### Text section
====

I do not have anything against payment of resident doctors whatever is due to them, after all a workman is worthy of his wages. My concern is that all healthcare workers should be treated with equity and I am using this opportunity to once again call on government to pay the outstanding April and May 2018 salaries of JOHESU members.

Other categories of workers, including pharmacists that practice in university and polytechnic clinics did not benefit from the enhanced hazard allowance paid out recently to all categories of healthcare workers. I am calling on the relevant agencies of government to urgently redress this lopsided payment of allowances to healthcare workers.

Another factor that has sustained the strike situation in the healthcare sector has been the existing different salary structures. I have always advocated for a single spine salary structure for healthcare professionals in the country.

How can this anomaly be addressed?
In nearly all countries of the world, medical doctors are highest paid in the healthcare sector. Again, I do not have anything against that, when you consider the length and duration of their training. Pharmacists are supposed to be next to the medical doctors, again when you consider the length and duration of the pharmacists training programme, which has since seen the Doctor of Pharmacy Degree (PharmD) becoming the benchmark for Pharmacy practice in Nigeria and elsewhere in the world. Other professionals can now fit into the single spine salary structure, based on agreed or set parameters.

====

### Raw data
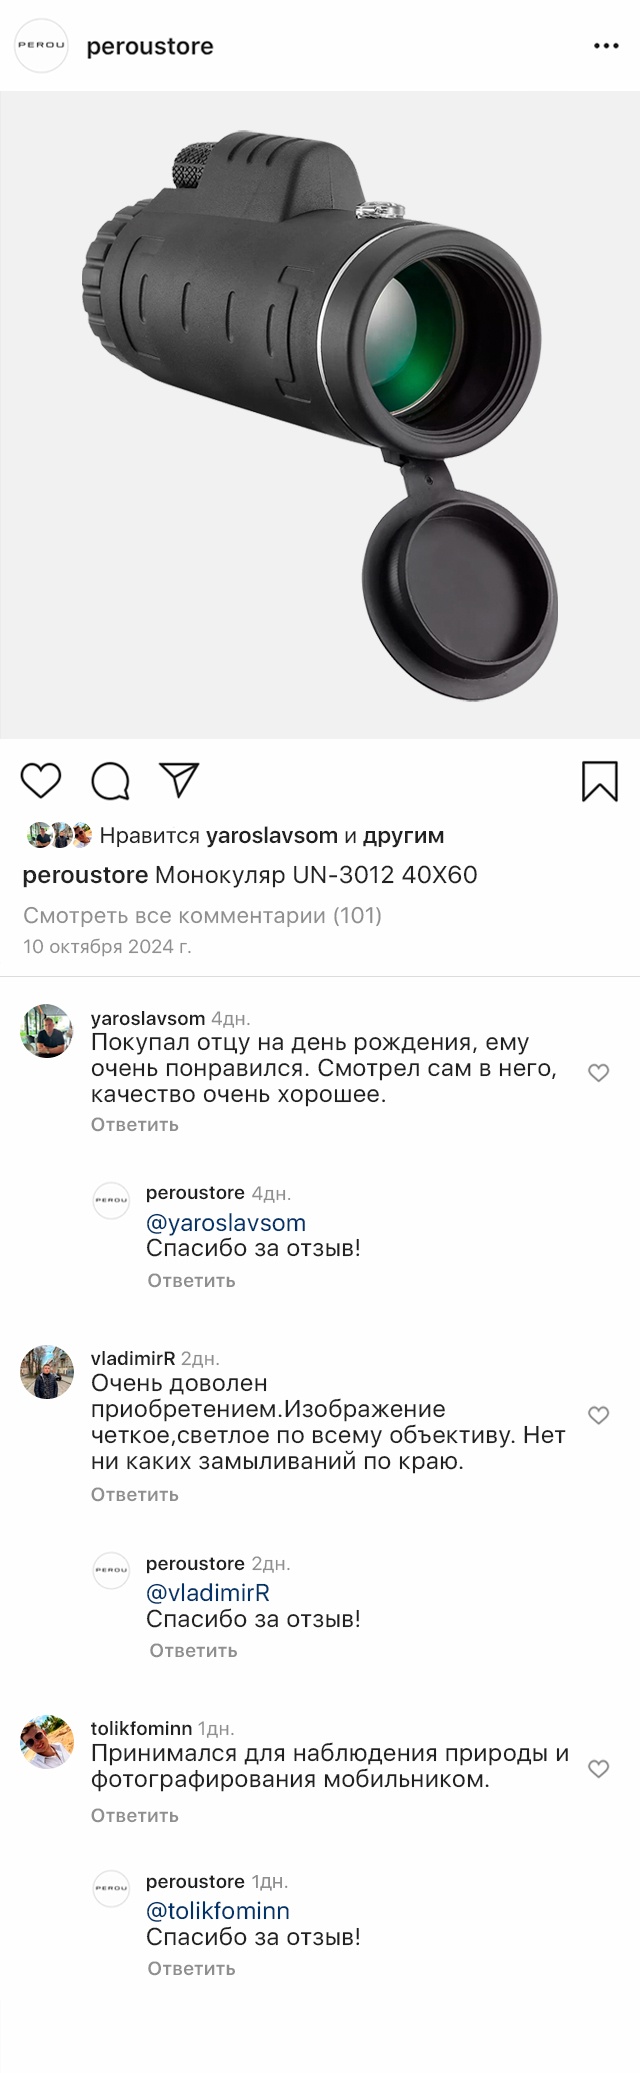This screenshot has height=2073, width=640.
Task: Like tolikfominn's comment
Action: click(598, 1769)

====

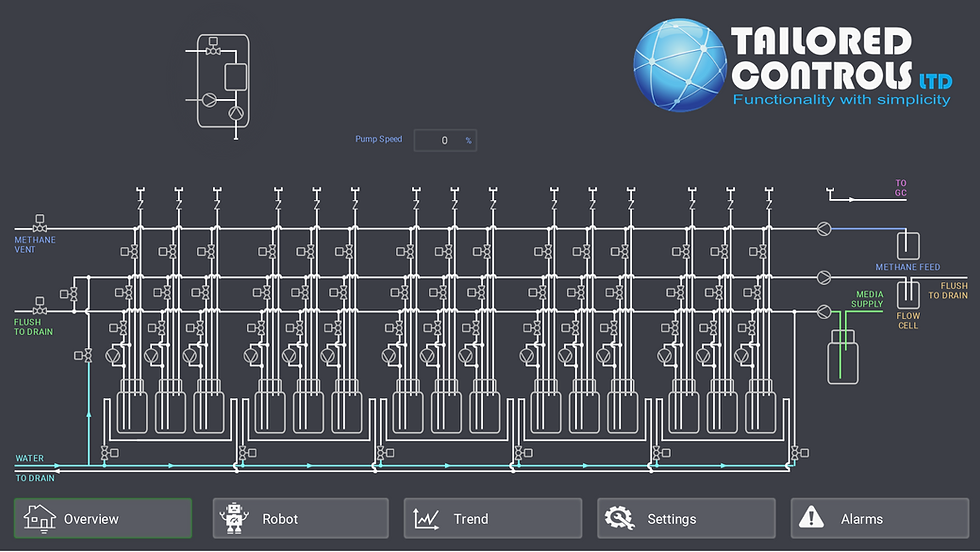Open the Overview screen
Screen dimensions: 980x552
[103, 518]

====

### Task set
a - Repeat the stretch of the healthcare pay text from "Another factor that" through "anomaly be addressed?".
b - Render this sentence from the healthcare pay text in Spanish: "Another factor that has sustained the strike situation in the healthcare sector has been the existing different salary structures."
c - Carry the healthcare pay text forward from its last sentence.

### Per-task outputs
a -
Another factor that has sustained the strike situation in the healthcare sector has been the existing different salary structures. I have always advocated for a single spine salary structure for healthcare professionals in the country.

How can this anomaly be addressed?

b - Otro factor que ha mantenido la situación de huelga en el sector de la salud han sido las diferentes estructuras salariales existentes.

c -
When this is done, you will find that it will drastically eliminate agitations for salary increase by any group in the sector, because once the arrangement comes into play, any future increase in salary will cut across the various professional groups, so the question of you increased for Mr. A, come and increase for me would no longer arise.

As a matter of fact, this was the prevailing situation in the healthcare sector in Nigeria until the military government in 1985 or thereabout felt otherwise and introduced different salary structures in the once-peaceful sector. Since then, peace has eluded the sector, and I am advocating for a return to the status quo as lasting peace in the sector.

There is need for health authorities to tackle the identified causes of strikes in the sector. Training of personnel in health management, interpersonal and leadership skills will help to build capacity and position them to offer inter-professional leadership, which is missing in most health institutions.

Additionally, the Ministry of Health should carry all healthcare professionals along in matters concerning the various professions, instead of the current arrangement where it invites only selected unions and professions to conferences and training programmes.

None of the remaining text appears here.